Section 1 of this ordinance revises the Purpose and Intent section of Chapter 18A in order to add by reference the Florida Friendly landscaping principles.
Section 2 of this ordinance revises the Definitions in order to provide additional definitions including definitions for Florida Friendly and the State’s Florida Yards & Neighborhood Program. A definition of the County’s newly adopted Street Tree Master Plan is also added to this section.
Section 3 of this ordinance revises the Plans Required section in order to include the location of rain switches and soil moisture sensors on the required plans.
Section 4 of this ordinance amends the Minimum Standards section in order to revise the irrigation, trees, shrubs, mulching and plant quality criteria. More specifically this section:
* Updates and rearranges the irrigation sub-section in order to address the design, operation and maintenance of effective irrigation systems. Efforts are made to minimize free water flow conditions and to maximize the uniformity of the system by considering the emitters type, the head spacing, the sprinkler patterns and the water pressure. The section also requires the use of rain switches such as soil moisture sensors.
* Requires that thirty (30) percent of the required plant material shall be native species. No more than 30% of the required shall be palms.

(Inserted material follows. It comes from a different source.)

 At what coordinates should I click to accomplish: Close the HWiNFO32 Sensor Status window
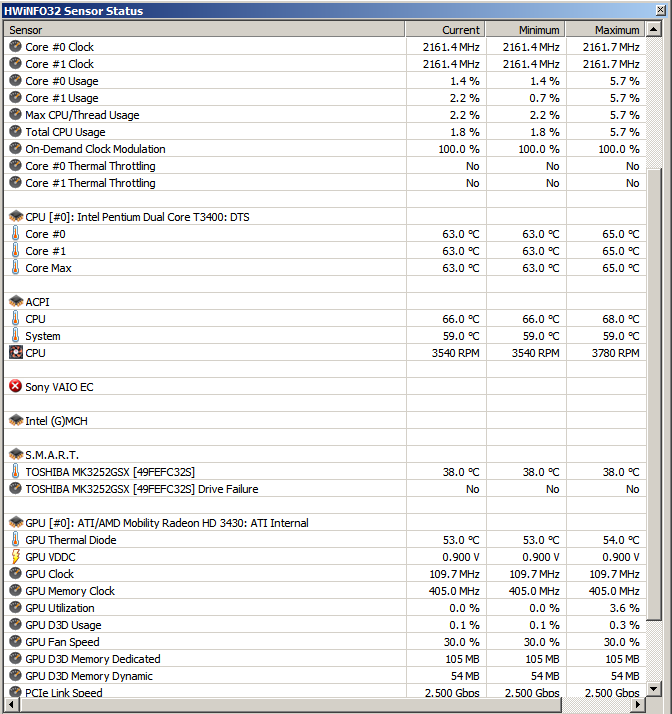[660, 10]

* Requires that fifty (50) percent instead of the required plant material shall be low maintenance and drought tolerant.
* Requires that eighty (80) percent of the plant material required listed in the Landscape Manual, the Street Tree Master Plan or the University of Florida’s Low Maintenance Landscape Plants for South Florida list.
* Requires mulches to be applied and maintained in accordance with Florida Friendly Landscaping.
Section 5 of this ordinance revises the Landscape Plan Review Criteria section in order to provide reference to Florida Friendly landscaping.
This ordinance will be complemented by an ordinance establishing minimum landscaping and irrigation criteria for public rights-of-way.